⟨

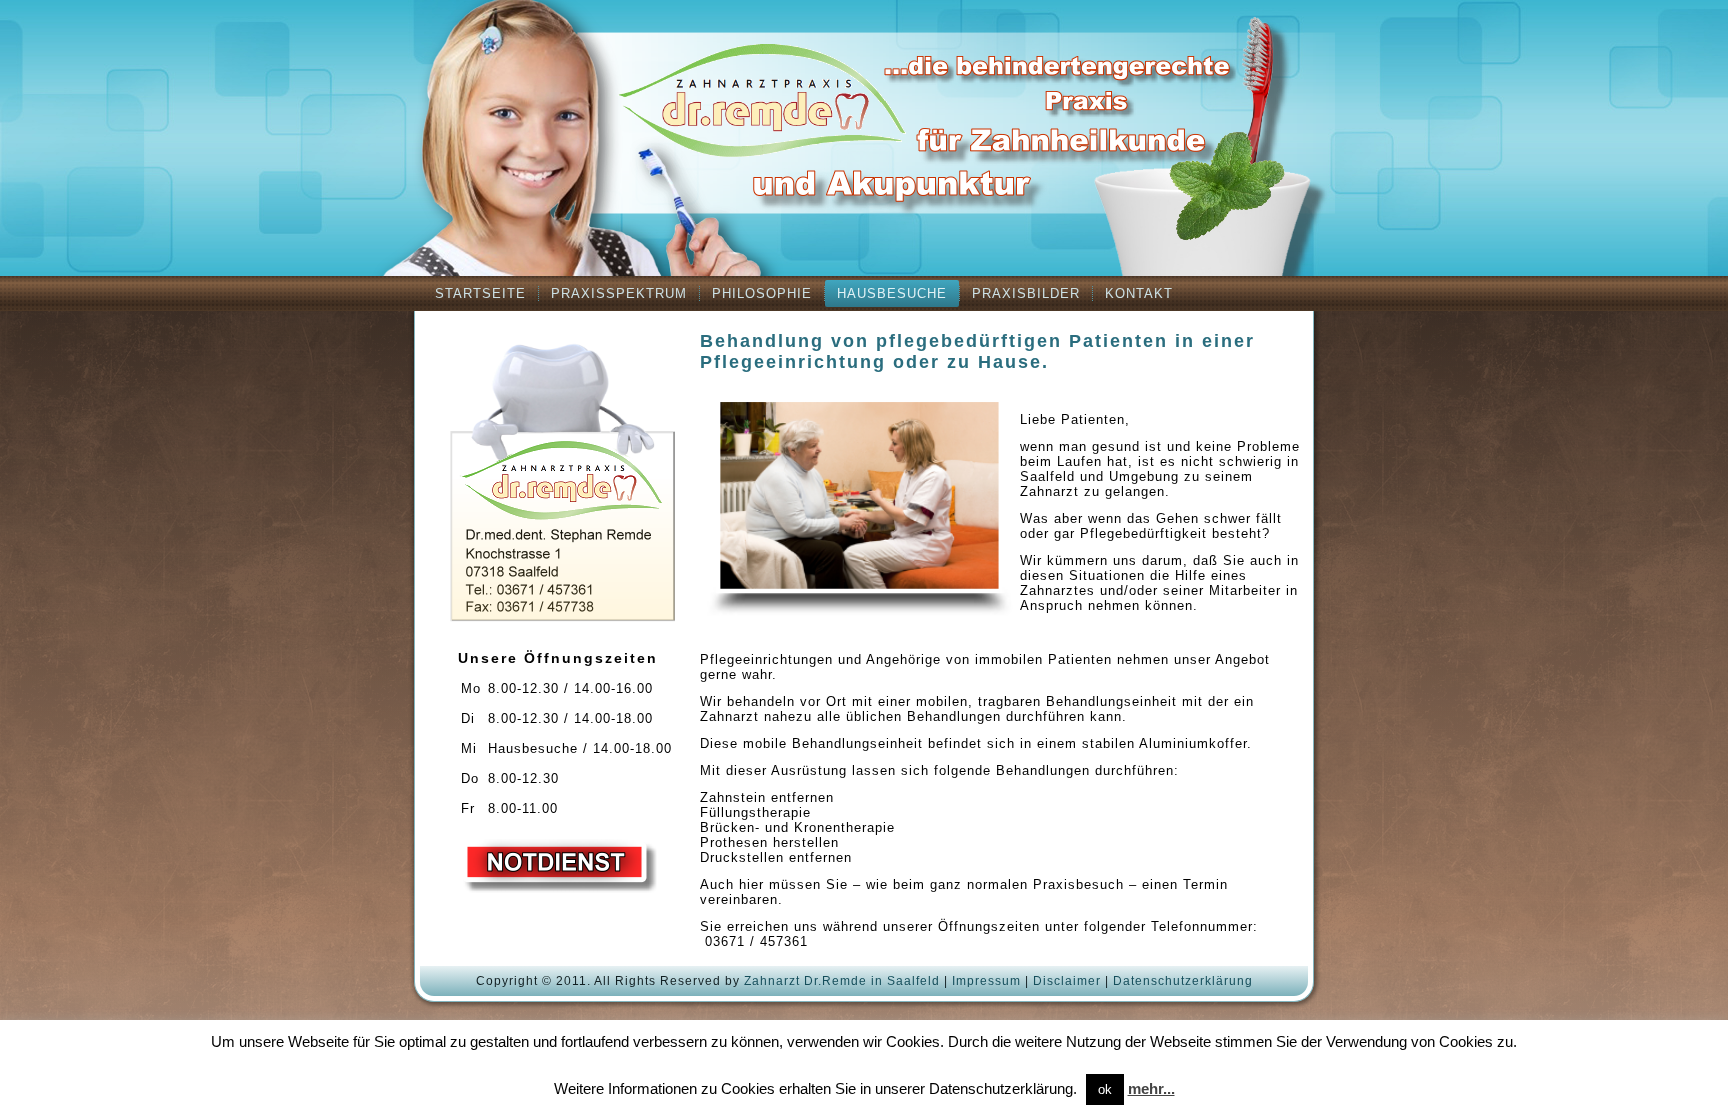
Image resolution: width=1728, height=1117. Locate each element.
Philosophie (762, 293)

⟩
⟨

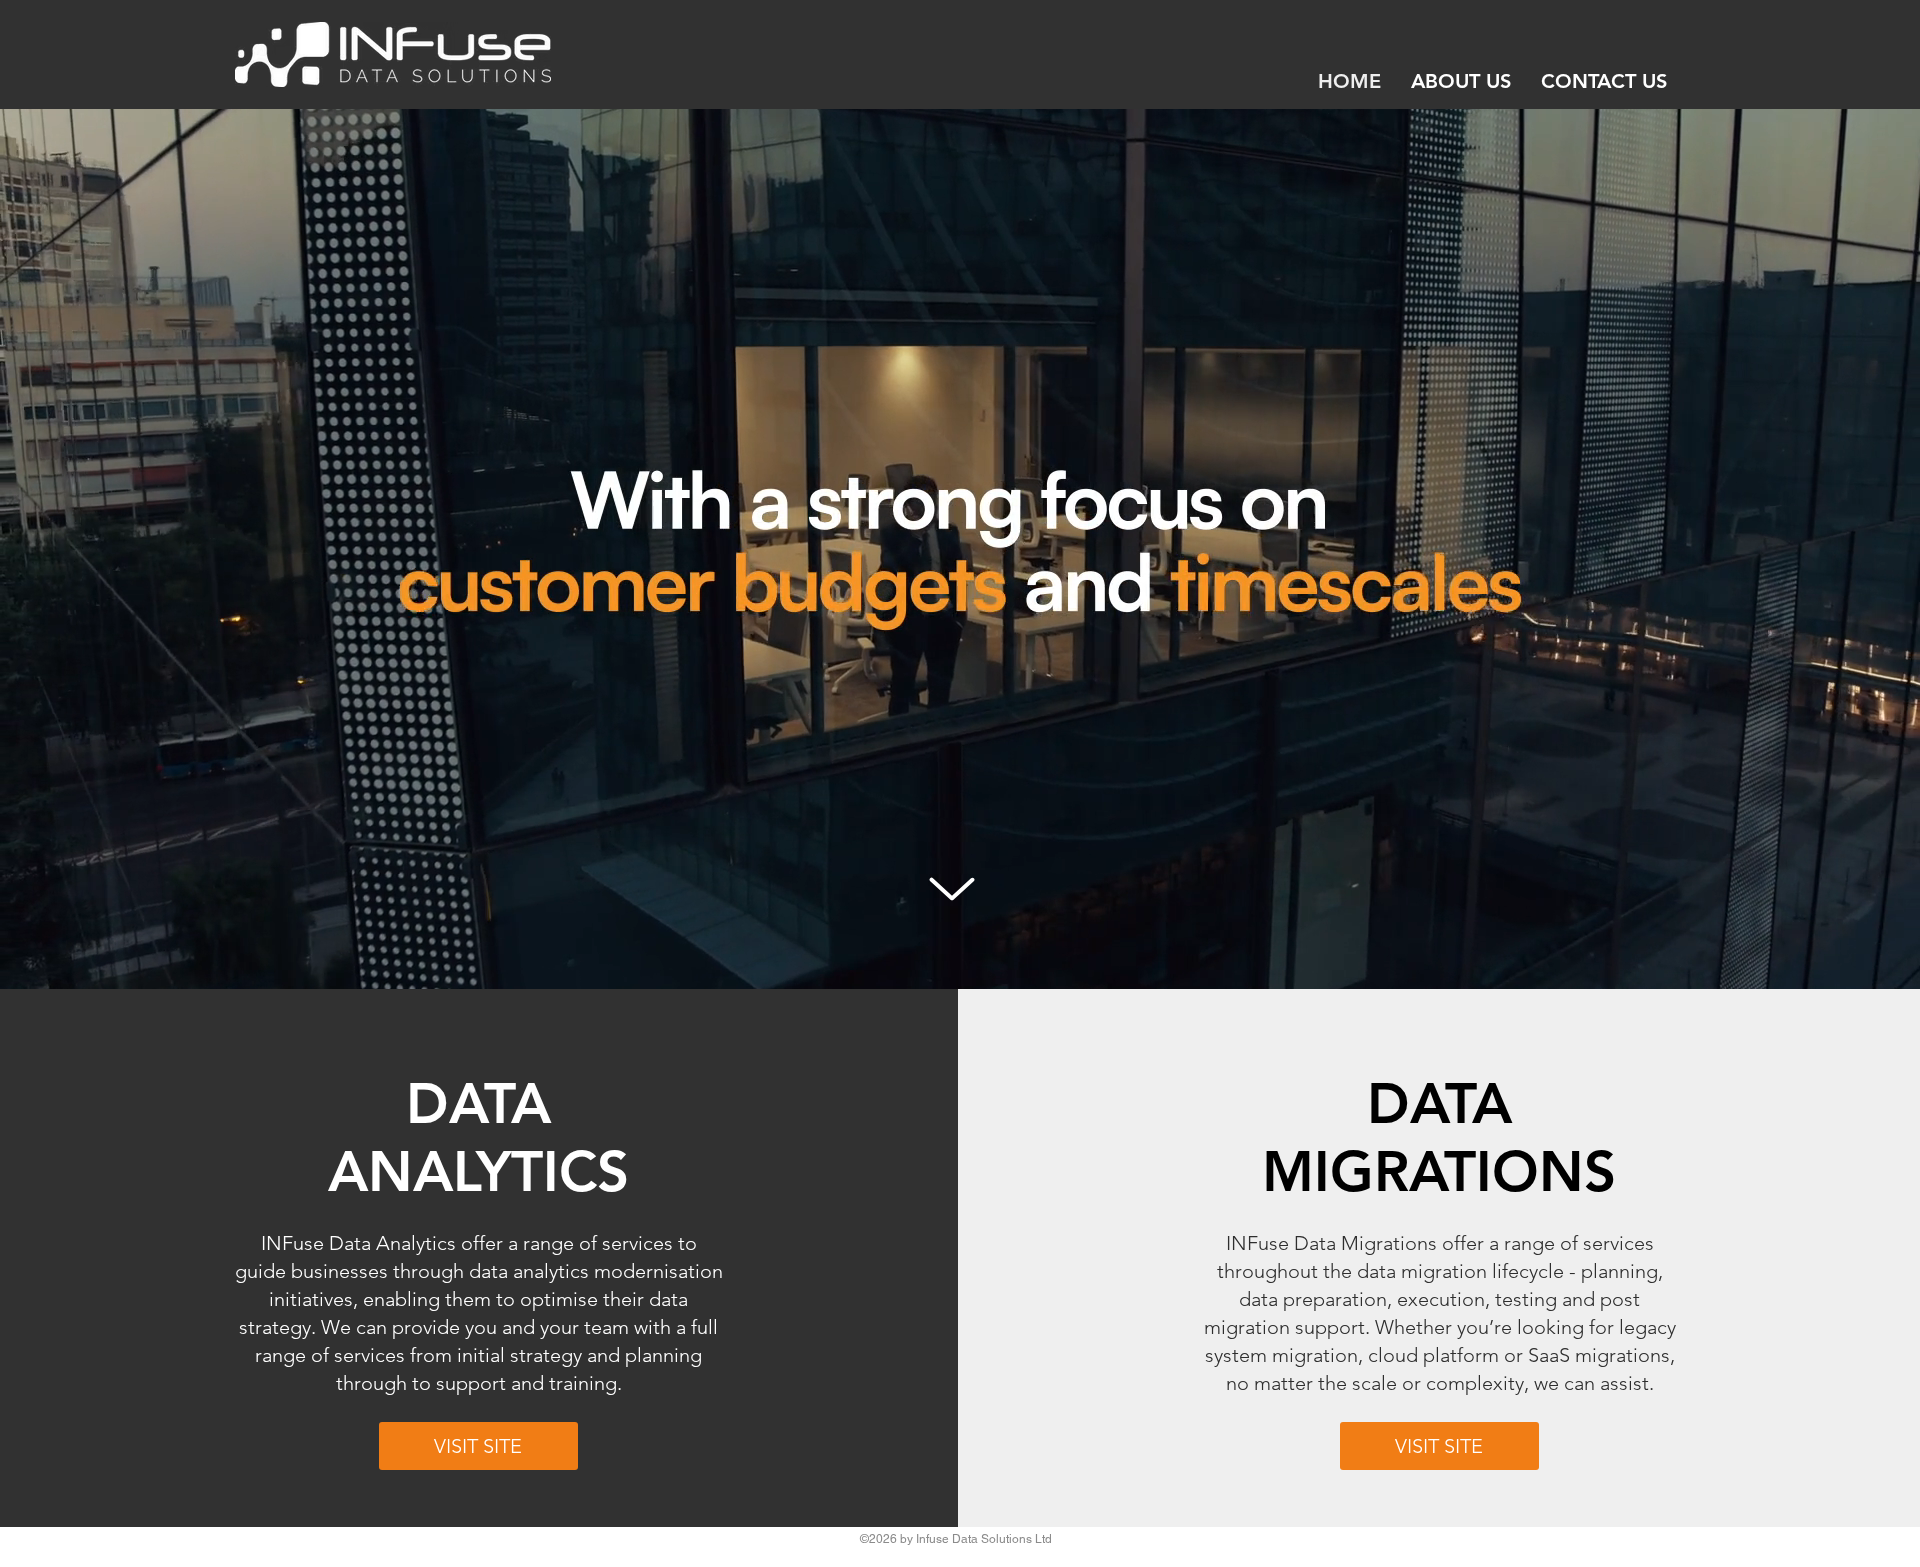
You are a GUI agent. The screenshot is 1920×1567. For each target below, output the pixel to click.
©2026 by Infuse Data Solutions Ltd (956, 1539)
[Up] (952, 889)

⟩

Wherever "each" occurs in the entries above, copy the line it sits on.

Image resolution: width=1728, height=1117. Locate each element.
You are a GUI agent. The screenshot is 1920×1567. For each target below, output the pixel to click.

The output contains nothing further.